I am not maintainer of this repo, so I cannot approve it on github, so I can do it only in comments. Approve)

Yes, this code fixes my issue too. It's a pity, that my code goes to trash, but this project doesn't need it)

lololozhkin commented 1 year ago

I've read this discussion, and haven't understand, does my patch fixed your problem with slow reconnects? Cause, my patch fixed panics, It's running in my production and 0 panics occurred for more over than a month. And yes, reconnects are handled normally.

If ping is not received till deadman timer elapsed, context will be cancelled and propagated to json reading, the goroutine will return after ctx cancel.

Am I missing something?

parsley42 commented 1 year ago

@lololozhkin Sorry - more context; this patch is by @iaburton , not me. I am a maintainer and I could merge this patch, but wanted your opinion since it is an alternate fix. Based on the description, it may have value, even if only allowing the caller to pass in a context. What do you think?

lololozhkin commented 1 year ago

@parsley42 As I said, yes, from my point of view that patch fixes the problem from my PR. Moreover it fixes it in a better way, as I suppose. So, from my point of view, this PR should be merged fully, including allowing usage of contexts in Send and Ack, and fix of panics on reconnects :)

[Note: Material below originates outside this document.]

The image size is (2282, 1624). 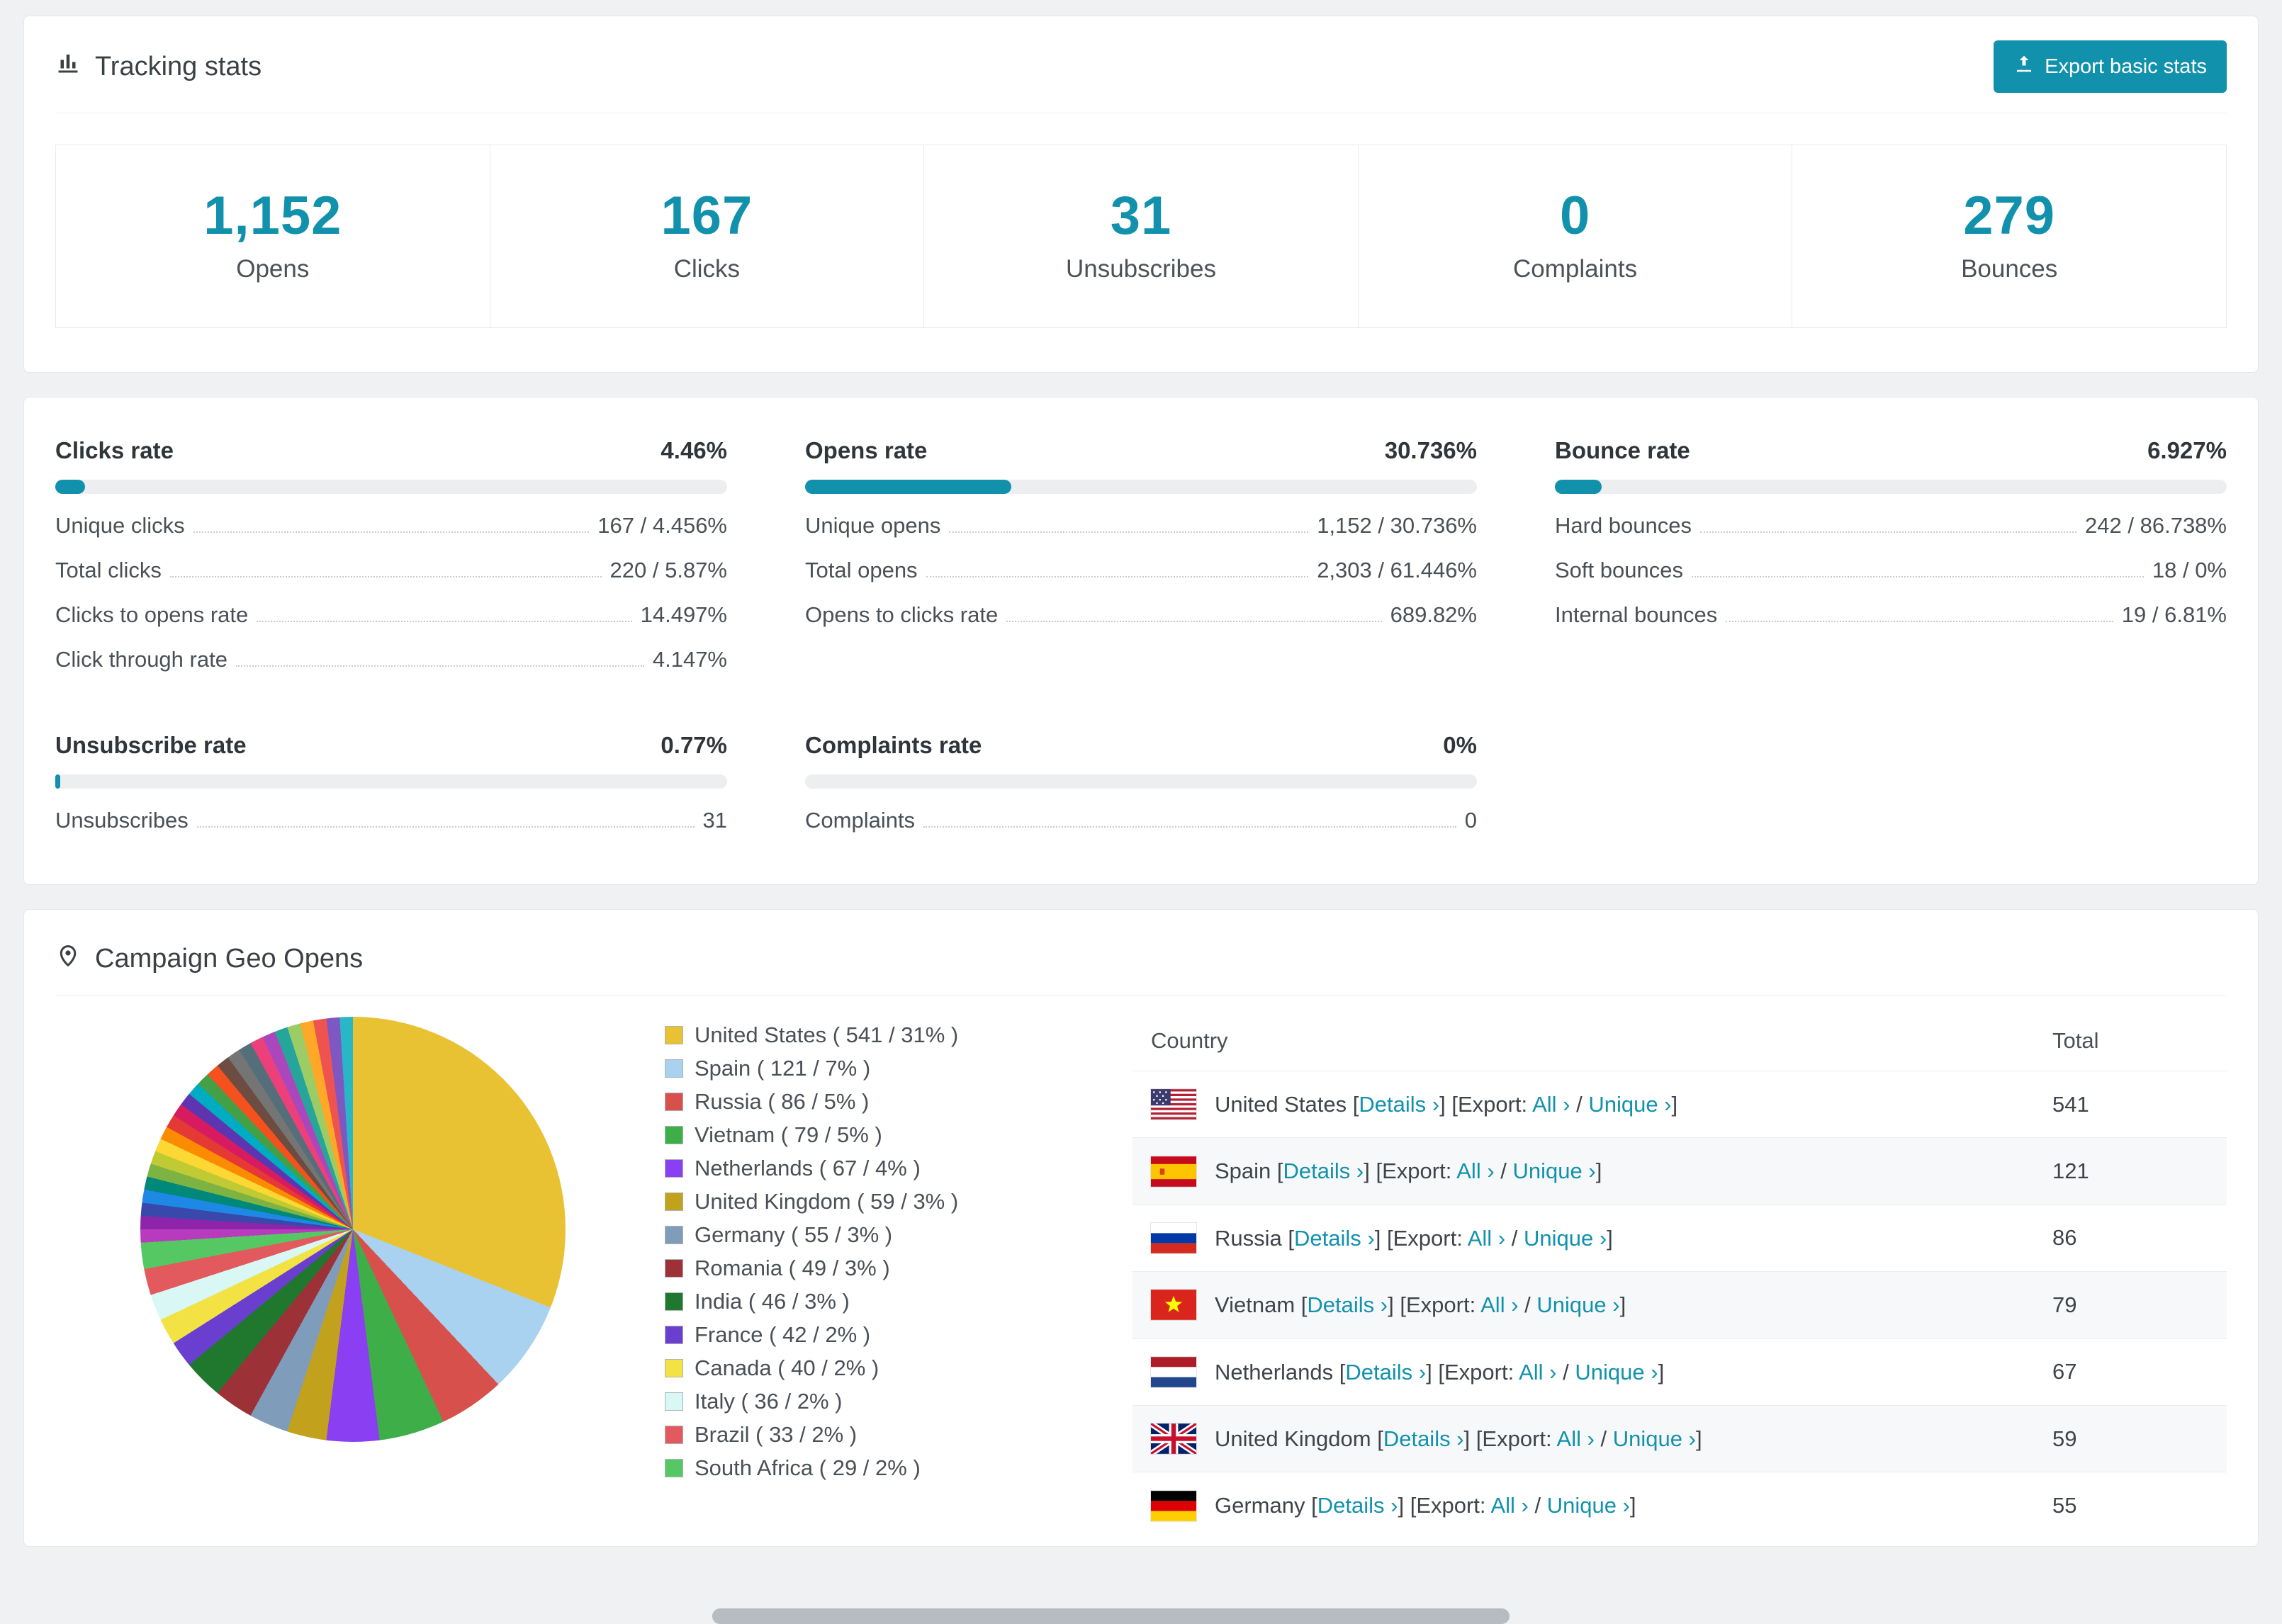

parsley42 commented 1 year ago

@lololozhkin Ok, thanks - you approved in your first message but then replied again with other questions, so I just wanted to clarify. Thanks for being responsive. I am in the process of trying to recruit more active maintainers for this library and have sent you an invite - I think more seasoned Go developers probably wouldn't pick me as "the" maintainer, but right now it seems others are busy, so I'm trying to get some things moved through. If you'd like to help out, that'd be great; if you know other devs you'd recommend I'd be happy to hear.

lololozhkin commented 1 year ago

@parsley42 TY! Accepted your invitation, I think I could be usefull for this project :)

I don't know other interested go devs, but if they appear in my life, I would tell it.